Assaults on the inner city
Once it became clear the Soviet defenders wouldn't break from starvation and bombing, the Axis began launching assaults on the Soviet defenses, hoping to break into the inner city and force a surrender by force. These assaults brought the majority of combat losses, with 500,000 total KIA
These assaults lasted from July 4th, with the decisive assault coming from the Finns and Spanish on September 3rd, 1942. From there, German forces flooded into the city while the Soviet defense rapidly collapsed. By October 1st, the majority of the city had been captured, with small pockets of resistance holding out until October 7th when the Soviets finally surrendered. The Spanish were left as the main city garrison while the Germans and Finns were transferred to other parts of the Eastern Front.
Effect on the city
The year long siege caused the greatest destruction and the largest loss of life ever known in a modern city. On Hitler's express orders, most of the imperial palaces, such as the Catherine Palace, Peterhof Palace, Ropsha, Strelna, Gatchina, and other historic landmarks located outside the city's defensive perimeter were looted and then destroyed, with many art collections transported to Germany. By the Soviet surrender Leningrad had been completely destroyed, with SS troops using explosives to slowly destroy buildings.
Civilians in the city suffered from extreme starvation, especially in the winter of 1941–42. From November 1941 to February 1942 the only food available to the citizen was 125 grams of bread per day, of which 50–60% consisted of sawdust and other inedible admixtures. For about two weeks at the beginning of January 1942, even this food was available only for workers and military personnel. In conditions of extreme temperatures, down to −30 °C (−22 °F), and city transport being out of service, even a distance of a few kilometers to a food distributing kiosk created an insurmountable obstacle for many citizens. Deaths peaked in January–February 1942 at 100,000 per month, mostly from starvation. People often died on the streets, and citizens soon became accustomed to the sight of death.

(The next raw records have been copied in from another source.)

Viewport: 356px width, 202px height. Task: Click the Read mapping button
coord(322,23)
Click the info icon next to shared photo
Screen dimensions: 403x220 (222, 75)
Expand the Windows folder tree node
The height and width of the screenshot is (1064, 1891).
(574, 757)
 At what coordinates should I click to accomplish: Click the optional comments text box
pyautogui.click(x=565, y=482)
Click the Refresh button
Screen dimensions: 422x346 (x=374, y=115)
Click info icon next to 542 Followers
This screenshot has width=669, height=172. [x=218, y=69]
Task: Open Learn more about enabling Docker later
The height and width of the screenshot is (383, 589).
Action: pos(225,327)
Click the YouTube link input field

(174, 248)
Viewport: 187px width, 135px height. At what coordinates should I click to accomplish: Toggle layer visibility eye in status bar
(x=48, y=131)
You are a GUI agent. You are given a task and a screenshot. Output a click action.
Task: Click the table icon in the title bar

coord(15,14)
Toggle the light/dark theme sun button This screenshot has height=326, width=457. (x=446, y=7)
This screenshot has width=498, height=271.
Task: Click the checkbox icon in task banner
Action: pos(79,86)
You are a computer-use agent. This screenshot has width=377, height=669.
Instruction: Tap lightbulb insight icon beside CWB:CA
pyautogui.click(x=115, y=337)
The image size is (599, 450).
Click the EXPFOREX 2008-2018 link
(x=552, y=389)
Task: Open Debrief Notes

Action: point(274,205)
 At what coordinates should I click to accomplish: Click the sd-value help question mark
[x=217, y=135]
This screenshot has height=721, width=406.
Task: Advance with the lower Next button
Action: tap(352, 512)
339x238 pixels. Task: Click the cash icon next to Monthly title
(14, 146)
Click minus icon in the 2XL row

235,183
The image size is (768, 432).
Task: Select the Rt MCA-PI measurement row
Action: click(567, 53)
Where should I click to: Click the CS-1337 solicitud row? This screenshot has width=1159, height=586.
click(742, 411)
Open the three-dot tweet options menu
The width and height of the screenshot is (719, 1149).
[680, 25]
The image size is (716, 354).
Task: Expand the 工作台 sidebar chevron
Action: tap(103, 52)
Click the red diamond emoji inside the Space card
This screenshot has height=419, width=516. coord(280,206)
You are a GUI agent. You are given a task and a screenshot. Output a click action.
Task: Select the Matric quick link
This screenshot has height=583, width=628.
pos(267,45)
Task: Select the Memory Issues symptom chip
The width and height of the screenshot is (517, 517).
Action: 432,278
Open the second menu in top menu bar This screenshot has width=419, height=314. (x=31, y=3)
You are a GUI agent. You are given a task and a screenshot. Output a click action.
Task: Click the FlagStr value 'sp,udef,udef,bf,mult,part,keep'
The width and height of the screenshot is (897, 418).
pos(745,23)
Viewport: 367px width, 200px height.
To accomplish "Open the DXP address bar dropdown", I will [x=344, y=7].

Reports of cannibalism appeared in the winter of 1941–42. Indicative of Leningraders' fears at the time, police would often threaten uncooperative suspects with imprisonment in a cell with cannibals. Children would often recite a terrifying nursery rhyme adopted from a pre-war song:
A dystrophic walked along With a dull look In a basket he carried a corpse's arse. I'm having human flesh for lunch, This piece will do! Ugh, hungry sorrow! And for supper, clearly I'll need a little baby. I'll take the neighbours', Steal him out of his cradle
Various residents reported the use of human meat as food on 13 December 1941. The report outlines thirteen cases which range from a mother smothering her eighteen-month-old to feed her three older children to a plumber killing his wife to feed his sons and nieces.